So I think it's fair enough, then, to have 16 outputs.
So if I use a kernel size of 5, 16 outputs, then that means if I keep doubling as before,
I'm going to end up at 512 rather than 256. OK, so that's the only change I made, was
to add ks equals 5 here and then change to double all the sizes.
And so if I train that, wow, look at this, 92.7%
So we're getting better still. And again, it wasn't with lots of
trying and failing and whatever. It was just like saying,
well, this just makes sense. And the first thing I tried, it just worked.
We're just trying to use these sensible, thoughtful approaches.
Next thing I'm going to try isn't necessarily something to make it better, but it's something
to make our ResNet more flexible. Our current ResNet is a bit
awkward in that the number of stride-2 layers has to be exactly
big enough that the last of them ends up with a 1 by 1 output.
So you can flatten it and do the linear. So that's not very flexible, because what
if you've got something of a different size? So to make that necessary, I've created
a get_model_2, which goes less far. It has one less layer.
So it only goes up to 256, despite starting at 16. And so because it's got one less layer, that
means that it's going to end up at the 2 by So what do we do?
Well, we can do something very straightforward, which is we can take the mean over the 2 by
And so if we take the mean over the 2 by 2, that's going to give us… a mean over the 2
by 2, it's going to give us batch size
by channels output, which is what we can then put into
our linear layer. So this is called, this ridiculously simple
thing, is called a Global Average Pooling layer.
That's the Keras term. In PyTorch, it's basically the same.
It's called an Adaptive Average Pooling layer. But in PyTorch, you can cause it to
have an output other than 1 by 1. But nobody ever really uses it that way.
So they're basically the same thing. This is actually a little bit more convenient
than the PyTorch version, because you don't have to flatten it.
So this is Global Average Pooling. So you can see here, after our
last ResBlock, which gives us a 2 by 2 output, we have GlobalAvgPool
And that's just going to take the mean. And then we can do the Linear, BatchNorm as usual. So I wanted to improve my summary patch to
include not only the number of parameters, but also the approximate number of megaFLOPs.

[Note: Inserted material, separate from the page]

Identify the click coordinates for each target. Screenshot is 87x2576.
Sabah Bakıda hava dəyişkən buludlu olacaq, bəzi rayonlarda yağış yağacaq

So FLOP is a floating operation per second, a floating point operation per second.
I'm not going to promise my calculation is exactly right.
I think the basic idea is right. I just basically actually calculated.
It's not really FLOPs. I actually calculated the
number of multiplications. So this is not perfectly accurate,
but it's pretty indicative, I think. So this is the same summary I had before,
but I added an extra thing, which is a _flops function, where you pass in the weight matrix
and the height and the width of your grid. Now if the number of dimensions of the weight
matrix is less than 3, then we're just doing like a linear layer or something.
So actually just the number of elements is the number of FLOPs, because it's just a matrix
multiply. But if you're doing a convolution, so the
dimension is 4, then you actually do that matrix multiply for everything
in the height by width grid. So that's how I calculate this
kind of FLOPs equivalent number. So okay, so if I run that on this model, we
can now see our number of parameters compared to the ResNet model has gone from
1.2 million up to 4.9 million. And the reason why is because we've got this,
we've got this ResBlock that gets all the way up to 512.
And the way we did this is we made that a stride-1 layer.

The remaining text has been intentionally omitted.